Astros Players Offer More On Scandal In Clubhouse Media Session
The Astros following this morning’s widely criticized press conference opened the clubhouse to reporters, and allowed players who were on the ’17 team to field questions, producing far more substantive comments on the sign-stealing scandal. Below are some of their comments:
- SS Carlos Correa: "We were wrong for everything that we did in 2017. That’s not what we stand for, it’s not what we want to portray as an organization” ("Hot Stove," MLB Network, 2/13).
- P Justin Verlander: “Showing up in 2017, once I spent some time there, I understood what was happening. I wish I had said more. I can’t go back, I can’t reverse my decision. … I wish I had said more, and I didn't. And for that, I'm sorry.” He added, “We’re here today to apologize as a team” ("Hot Stove," MLB Network, 2/13).
- 2B Jose Altuve: "I’m not going to say to you it was good. It was wrong. We feel bad. We feel remorse” (ABC17NEWS.com, 2/13).
- CF George Springer: "We regret everything. The amount of remorse is very apparent” (N.Y. TIMES, 2/13).
- 3B Alex Bregman: “This team today is saying we’re sorry” ("Hot Stove," MLB Network, 2/13).
- P Lance McCullers Jr.: “We met yesterday and we stand behind Alex and Altuve and are remorseful for what happened that season” (TWITTER.com, 2/13).
A LITTLE BETTER: Twitter reaction to the initial press conference was harsh, but once the clubhouse opened and more players spoke, the hot takes took a more positive turn. The Houston Chronicle's Chandler Rome noted, "Every remaining Astros player who was on the 2017 team took questions in the clubhouse today." iHeartRadio's Adam Sager: "The players in the clubhouse have been very open. So that is a big positive. The presser was a disaster, but they got the second part right." L.A. Times' Mike DiGiovanna: "For those disapppinted in #Astros televised apology, and rightfully so, know that Alex Bergman, Jose Alltuve, Carlos Correa, George Springer and Josh Reddick stood at lockers for half an hour and took some considerable heat." Tampa Bay Times' Eduardo Encina: "Correa’s comments stood out from the bunch. He said that he believed illegal sign stealing offered an an advantage. Added that he didn’t believe it had an effect on 2017 postseason or WS because teams altered signs" (TWITTER.com, 2/13). That comes after the brief statements Bregman and Altuve said during the press conference were called "incomplete" by ESPN's Doug Glanville. He added, "I didn't hear anything. They didn't say anything" ("Get Up," ESPN, 2/13).
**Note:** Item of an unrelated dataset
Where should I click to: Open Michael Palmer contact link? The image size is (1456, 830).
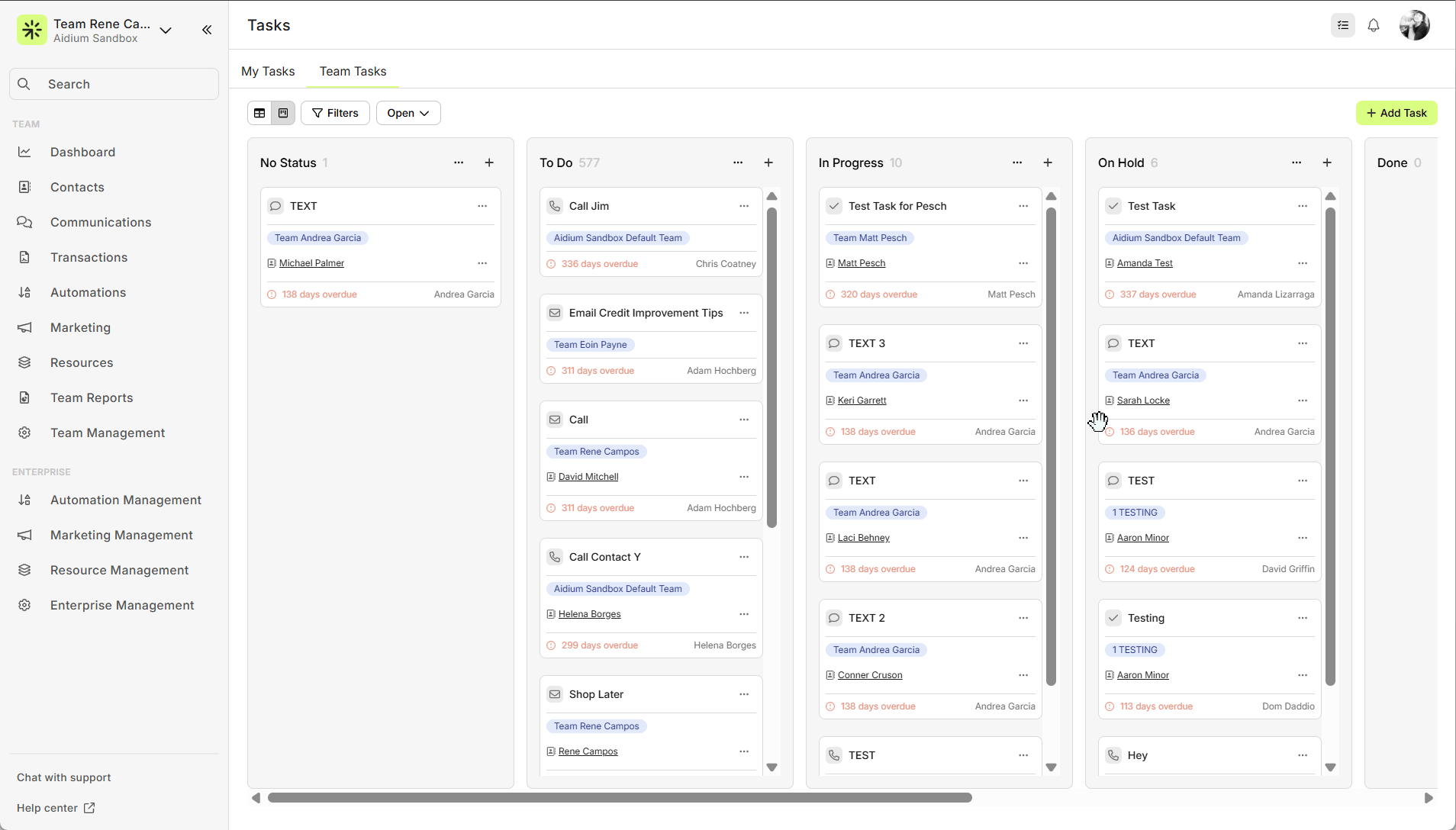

FORMER ASTROS PLAYERS: Angels C Max Stassi, a member of the Astros organization from '13-19, said that he was "too inexperienced in his big league career to do anything to stop" the Astros' sign-stealing practice. Stassi: "When you're a lower man on the totem pole, you just show up and you go out there and play. I apologize to all those around the game, the people who were affected by it, the fans, coaches. Especially the kids who look up to us. We're supposed to set an example and do the right thing. We didn't do that" (L.A. DAILY NEWS, 2/13). Red Sox C Juan Centeno, who played with the Astros during the '17 season, said, "I just went along with it. I don't feel good talking about it now. But I did it." Centeno: "It wasn't right, I knew that. But what could I say? You can steal signs if you're on second base and you can see the catcher. But what they were doing was different. ... I loved playing for the Astros. But what they did, what we did, was wrong" (BOSTON GLOBE, 2/13). In Houston, Jerome Solomon writes under the header, "Statements Of Regret From Ex-Astros Ring Hollow" (HOUSTON CHRONICLE, 2/13).
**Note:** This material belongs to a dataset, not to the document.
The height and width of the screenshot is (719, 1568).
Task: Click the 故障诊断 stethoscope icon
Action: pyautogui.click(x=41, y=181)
CONCILIATORY COACHES: Former Astros hitting coach and current Blue Jays bench coach Dave Hudgens said, "I should've gone into [former Astros manager A.J. Hinch's] office and said something, like any of us should've done." Hudgens: "But we didn't. And I really can't even think of what I was thinking back then, to be honest" (THEATHLETIC.com, 2/12). Meanwhile, Cardinals hitting coach and former Astros assistant hitting coach Jeff Albert said that he never knew about the sign-stealing. Albert: "I don't feel like I was participating, or doing, or even asked to do something like unethical or that had issues with integrity of the game. That was just my experience" (ST. LOUIS POST-DISPATCH, 2/13). Hinch released a statement yesterday, which said that he is "not aware that his team or any other team used wearable buzzers to communicate stolen signs." Hinch: "To be clear, I have never seen any such device used in baseball. I am not aware of any such device existing or being utilized with the Astros, the players, or any other team" (SI.com, 2/13).